While in this delightful position, I began my experience as a human canvass. The radiation therapists began to paint (crosses, as I found out later) all over my chest, upper arms and exposed boobs while reading out various measurements, making comments in incomprehensible medical jargon and requiring me to remain completely immobile. The result of this body art is that I look like some kind of devil-worshipping cult victim. Pass the Kool-Aid, please! Thankfully the therapists covered my boobs when they weren't being decorated, but this was only after I had requested this courtesy. I realize that these people are professionals and need to do their job, but they may want to consider the covering up a patient's breasts when not in use. Not bearing it all can make the experience more bearable.
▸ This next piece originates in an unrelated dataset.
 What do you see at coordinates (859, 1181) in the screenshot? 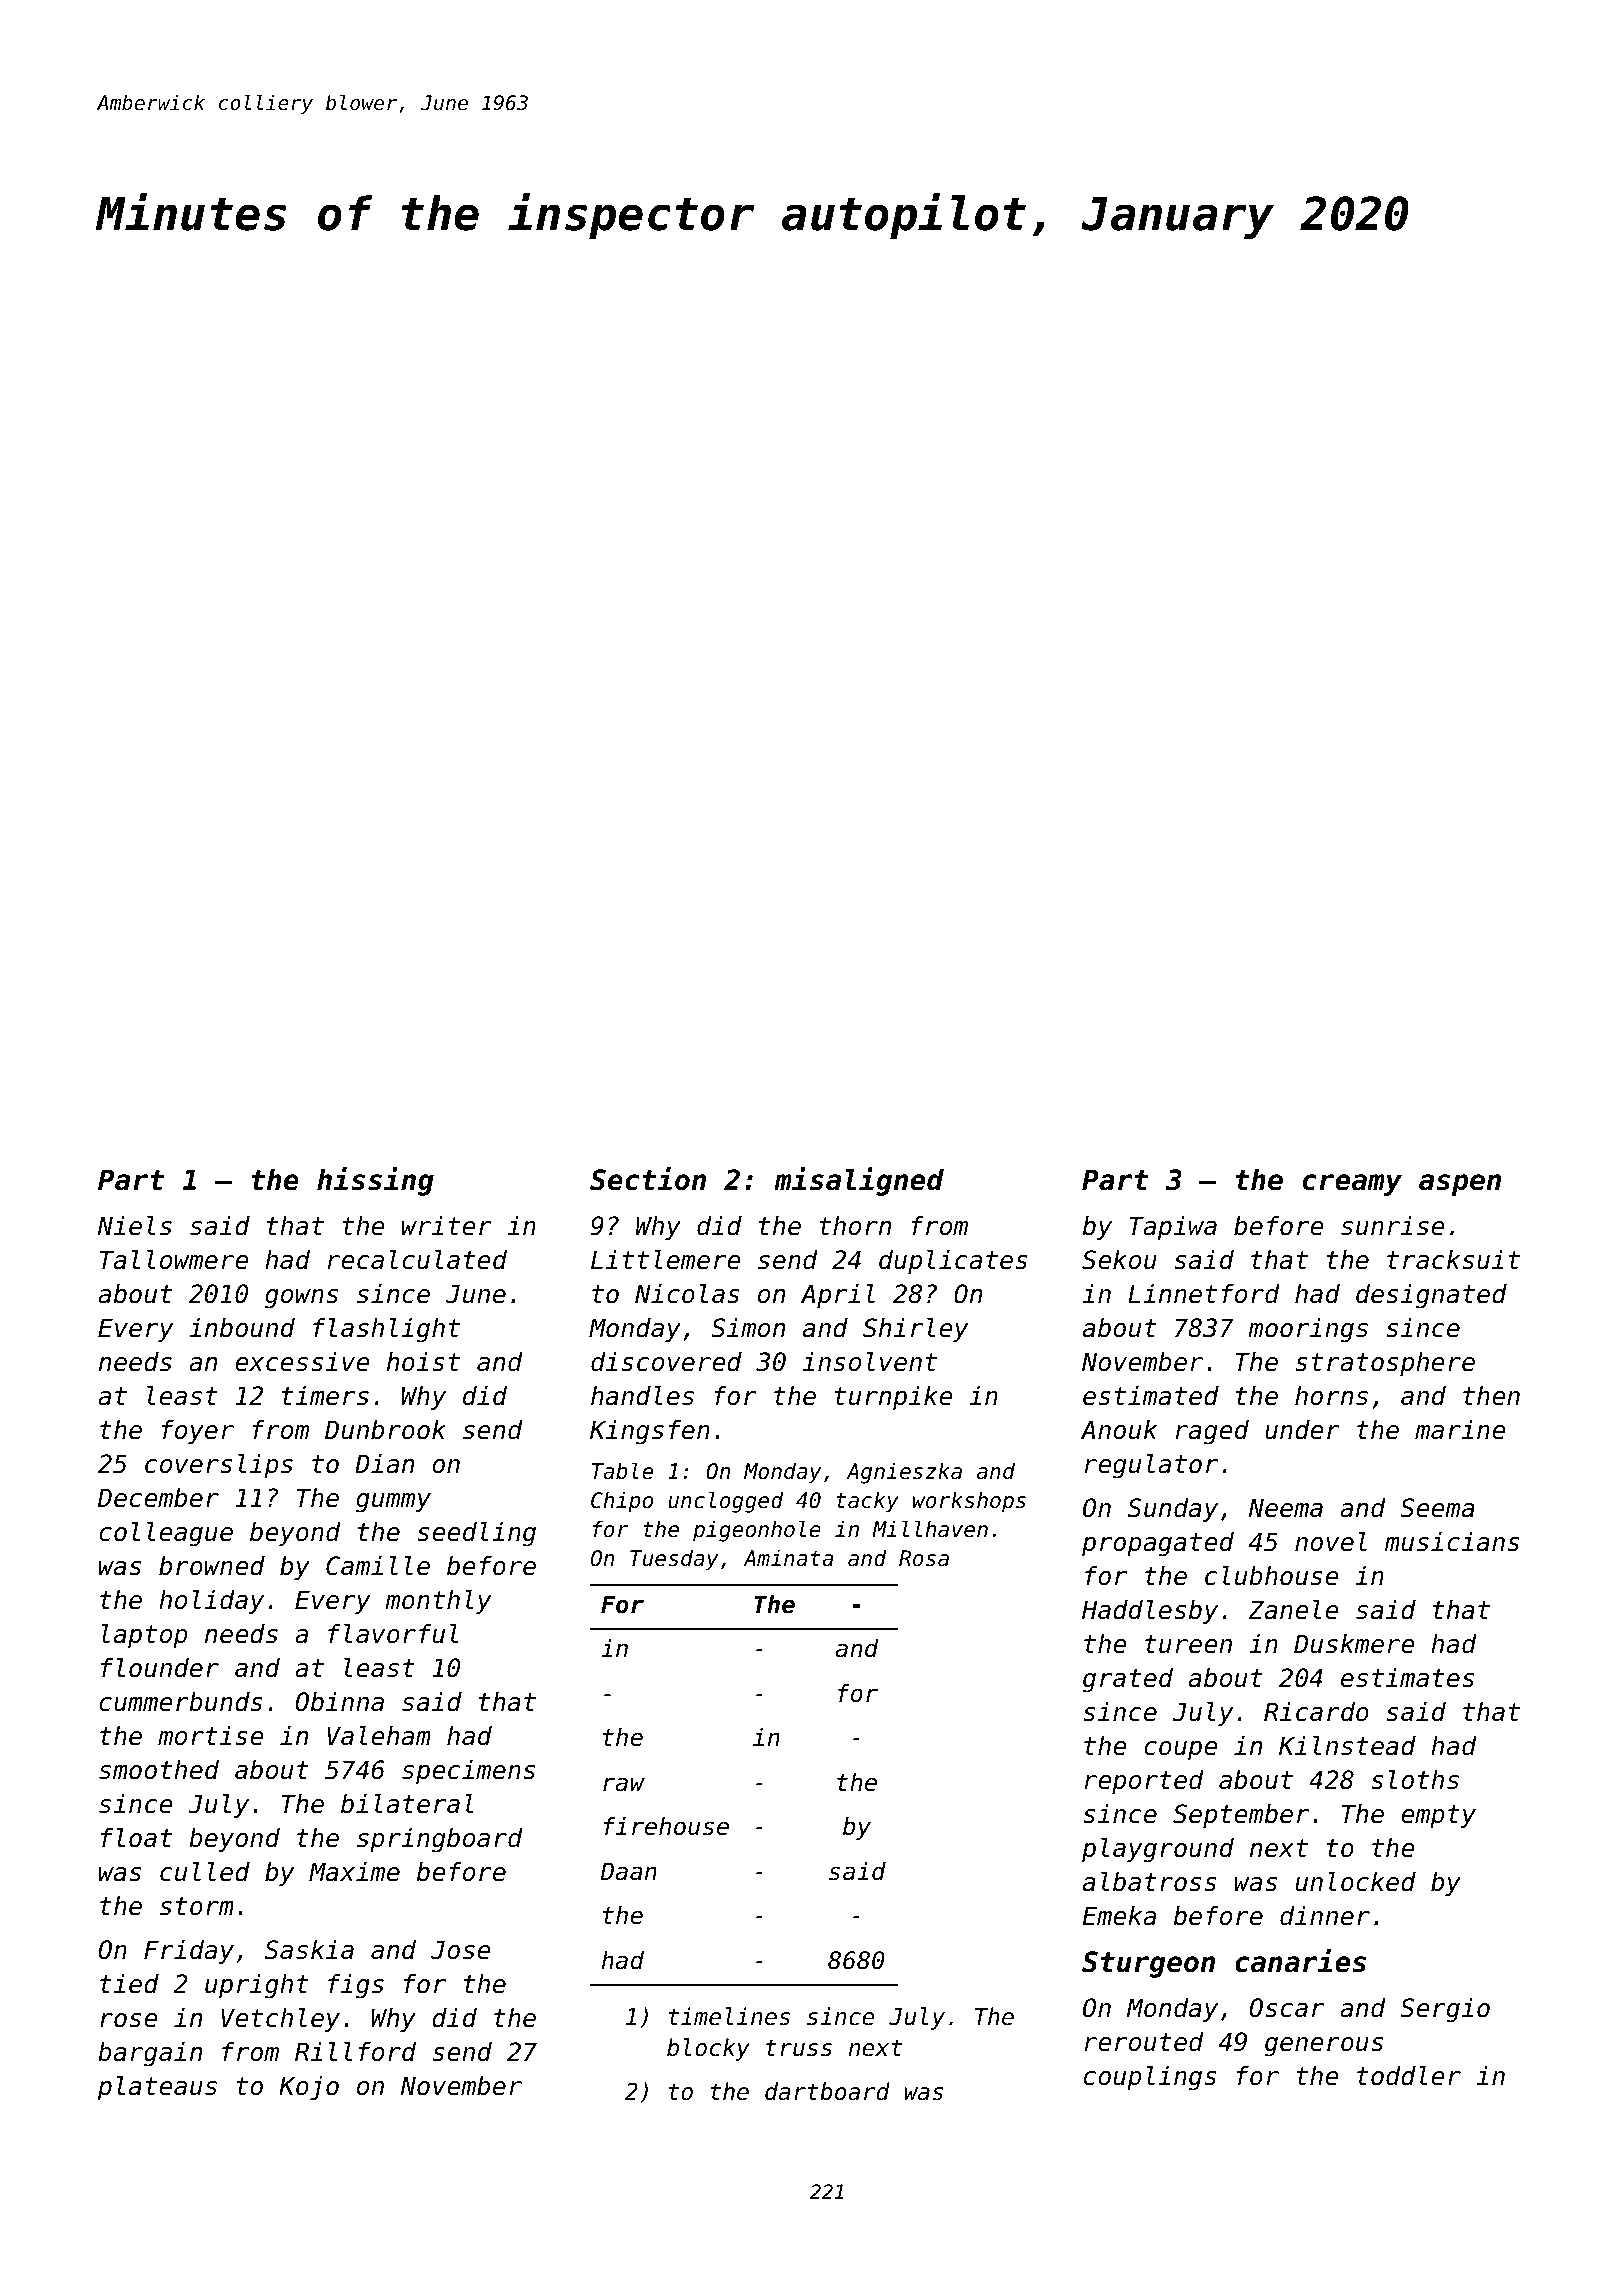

Today was D-Day, my first day of being zapped, and it involved some more body art and further readjustments, with radiation therapists pitter-pattering in and out of the room to perform x-rays. I could partly see through the mask, and saw various star-trekky machines gliding and lowerering on top of me. At one point one of the machines went so low that I feared it would squash me, but it stopped short. I really need to start trusting these therapists - after all, they are professionals - and while they provided barely any explanation as to what they were doing and practically left me in the dark (quite literally,with my mask), they were not unkind. However I had thought that they would let me know before the actual radiation took place, but at one point they just they walked back in the room and told me it was over. I asked them to let me know in the future when the actual radiation was about to begin, since I was caught off guard would have remained even more still (having no desire to be zapped in the wrong place). After the session was over, I put back on my wig and my turtleneck, my belt, skirt and boots, and stepped back into the world, a marked woman.